A gorgeous brown turkey is the centerpiece of Thanksgiving meals. Every family enjoys their favorite traditional side dishes, with recipes often passed down from generation to generation. Make this year’s Thanksgiving meal with a healthy twist on side dishes that feature whole grains and a rainbow of colorful vegetables and fruit with the emphasis on natural flavors instead of heavy creams and sauces. Use these tips for a delicious and healthy holiday meal.

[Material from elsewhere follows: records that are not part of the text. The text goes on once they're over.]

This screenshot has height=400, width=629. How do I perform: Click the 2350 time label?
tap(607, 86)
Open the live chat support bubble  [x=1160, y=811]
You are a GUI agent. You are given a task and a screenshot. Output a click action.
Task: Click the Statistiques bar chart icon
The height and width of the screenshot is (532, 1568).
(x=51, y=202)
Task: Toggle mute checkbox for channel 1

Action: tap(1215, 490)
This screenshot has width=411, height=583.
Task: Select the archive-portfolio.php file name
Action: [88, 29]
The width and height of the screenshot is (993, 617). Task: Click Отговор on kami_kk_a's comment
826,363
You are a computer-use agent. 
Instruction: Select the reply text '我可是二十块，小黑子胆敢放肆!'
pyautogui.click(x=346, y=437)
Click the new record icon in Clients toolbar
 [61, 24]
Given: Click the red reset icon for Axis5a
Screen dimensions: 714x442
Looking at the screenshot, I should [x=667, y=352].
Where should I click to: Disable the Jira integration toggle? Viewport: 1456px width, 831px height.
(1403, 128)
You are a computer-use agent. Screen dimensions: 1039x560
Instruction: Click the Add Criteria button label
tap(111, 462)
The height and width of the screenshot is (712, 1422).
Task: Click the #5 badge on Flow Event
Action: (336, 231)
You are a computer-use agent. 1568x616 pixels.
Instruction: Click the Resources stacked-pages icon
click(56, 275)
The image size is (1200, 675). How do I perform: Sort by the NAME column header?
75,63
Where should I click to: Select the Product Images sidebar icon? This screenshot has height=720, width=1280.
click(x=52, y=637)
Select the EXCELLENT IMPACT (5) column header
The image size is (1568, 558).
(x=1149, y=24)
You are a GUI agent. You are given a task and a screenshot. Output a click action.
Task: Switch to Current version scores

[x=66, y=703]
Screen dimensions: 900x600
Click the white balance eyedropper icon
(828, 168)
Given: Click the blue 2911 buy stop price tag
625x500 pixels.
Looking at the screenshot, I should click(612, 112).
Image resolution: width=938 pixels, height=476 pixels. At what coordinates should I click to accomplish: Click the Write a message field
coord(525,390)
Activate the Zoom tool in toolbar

  1. Try whole grains like quinoa, farro, wheat berries or amaranth instead of rice or potatoes. Whole grains contain important phytonutrients that promote health along with B vitamins, vitamin E, magnesium, iron and fiber.  According to the Whole Grains Council, consuming three daily servings of whole grains reduces risk of heart disease by 25-36%, stroke by 37%, Type II diabetes by 21-27%, digestive system cancers by 21-43%, and hormone-related cancers by 10-40%.1
  2. Build on your family’s favorite vegetable side dishes. Vegetables are packed with phytonutrients, vitamins and minerals to improve health and decrease risk of heart disease, high blood pressure, and some types of cancer. Plus, vegetables are naturally low in calories!2
    1. Instead of a traditional green bean casserole high in fat and sodium, steam fresh green beans and toss with olive oil, garlic, dill or tarragon.
    2. Layer slices of sweet potato and Granny Smith apples in a casserole dish and drizzle with maple syrup or honey before roasting. You won’t miss the marshmallows!
    3. One serving of cranberries contains 10% of your daily need for fiber, plus cranberries are an excellent source of vitamin C and phytonutrients that decrease inflammation.3 Make your own cranberry sauce and use ginger, cinnamon and cloves for flavor with less added sugar.
    4. Mash potatoes with the skins intact to increase the fiber. Add one clove of garlic for each person served to the potatoes while cooking for a deeper flavor that needs less (or no!) butter.
    5. Many favorite Thanksgiving side dishes feature cruciferous vegetables that contain phytonutrients, folate and fiber to decrease inflammation and help prevent cancer.4 Instead of broccoli, cauliflower, Brussels sprouts and turnips with high-calorie cream sauces, sprinkle bite-size chunks of raw vegetables with olive oil and seasoned salt, then roast in a 400° oven for 20-30 minutes to bring out a sweet, deep flavor.
  3. Rethink the appetizers and munchies you provide throughout the day.
    1. Use plain Greek yogurt instead of sour cream in your favorite dip to reduce calories.
    2. Instead of potato chips, provide cut-up raw vegetables like celery, green or red bell pepper, and carrots for dipping.
    3. Nuts are a good source of fiber and several phytonutrients to promote health, including reducing risk of high blood pressure, cancer, and cardiovascular disease.5 Avoid salted nuts and make your own spiced nut mix with your favorite seasonings:  cinnamon, ginger and orange juice for a sweeter taste or chili powder, cayenne pepper and lime juice for a spicy flavor.
    4. Olives are good sources of fiber, iron and vitamin E. 80-85% of the calories in olives come from monounsaturated fat that help promote a healthy cardiovascular system. Olives also contain several different antioxidants that reduce oxidative stress and inflammation that contribute to chronic disease.6 Offer olives marinated in olive oil, lemon zest and garlic as part of an appetizer tray, or make an olive spread for raw vegetables or whole grain crackers by blending olives, garlic, and your favorite seasonings in a food processor.

Resources:

  1. Whole Grains 101. Oldways Whole Grains Council. http://wholegrainscouncil.org/whole-grains-101  Accessed 10-20-16
  2. Top 10 Reasons to Eat MORE Fruits and Vegetables. Fruit and Veggies More Matters. http://www.fruitsandveggiesmorematters.org/top-10-reasons-to-eat-more-fruits-and-vegetables  Accessed 10-20-16
  3. AICR’s Foods that Fight Cancer:  Cranberries. American Institute for Cancer Research. http://www.aicr.org/foods-that-fight-cancer/cranberries.html Accessed 10-22-16
  4. AICR’s Foods that Fight Cancer:  Broccoli and Cruciferous Vegetables. American Institute for Cancer Research. http://www.aicr.org/foods-that-fight-cancer/broccoli-cruciferous.html  Accessed 10-22-16
  5. Ros E. Health Benefits of Nut Consumption. Nutrients. 2010;2(7):652-682. doi:10.3390/nu2070652.